> Extracted information
++++++++
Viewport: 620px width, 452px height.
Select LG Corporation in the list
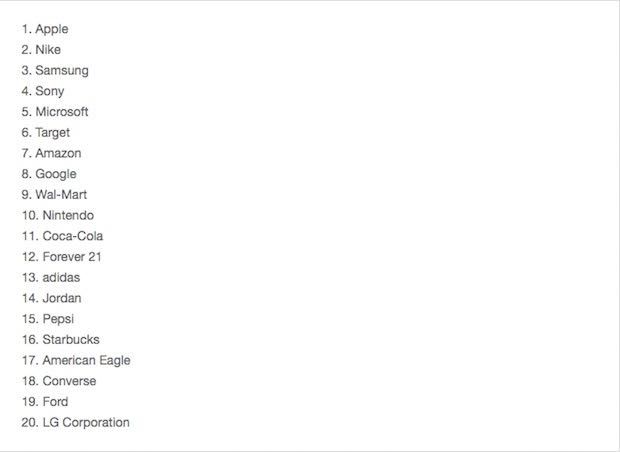click(x=76, y=422)
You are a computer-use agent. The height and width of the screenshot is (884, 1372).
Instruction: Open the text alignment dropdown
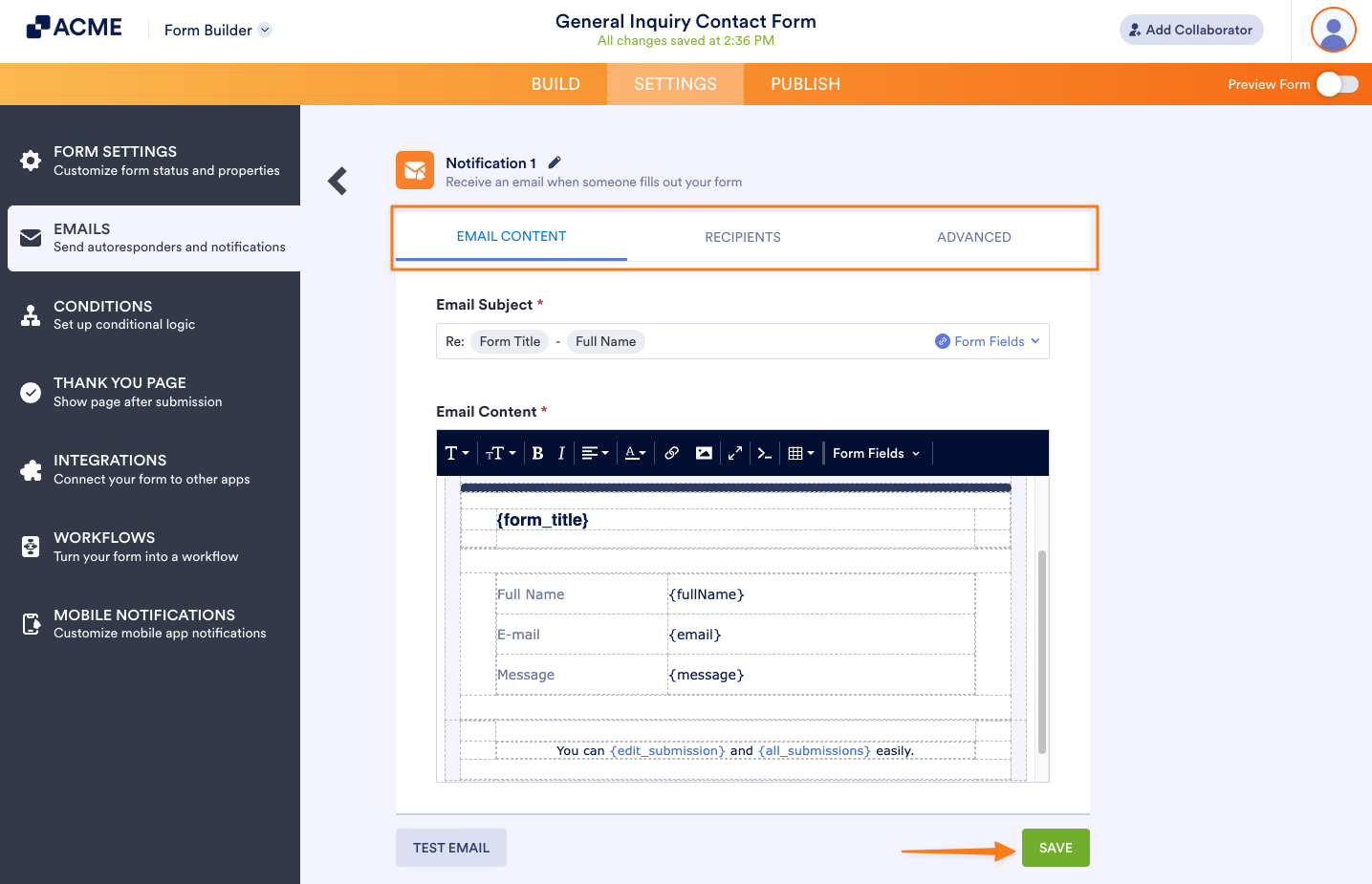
++++++++
> Written request
Copy out every line of the items above, with the text of each item included, and shift the click coordinates in the answers by adding 33 to each number. Leave the pictures out.

> Complete output
Viewport: 620px width, 452px height.
Select LG Corporation in the list
click(x=109, y=455)
You are a computer-use agent. The height and width of the screenshot is (884, 1372).
Instruction: Open the text alignment dropdown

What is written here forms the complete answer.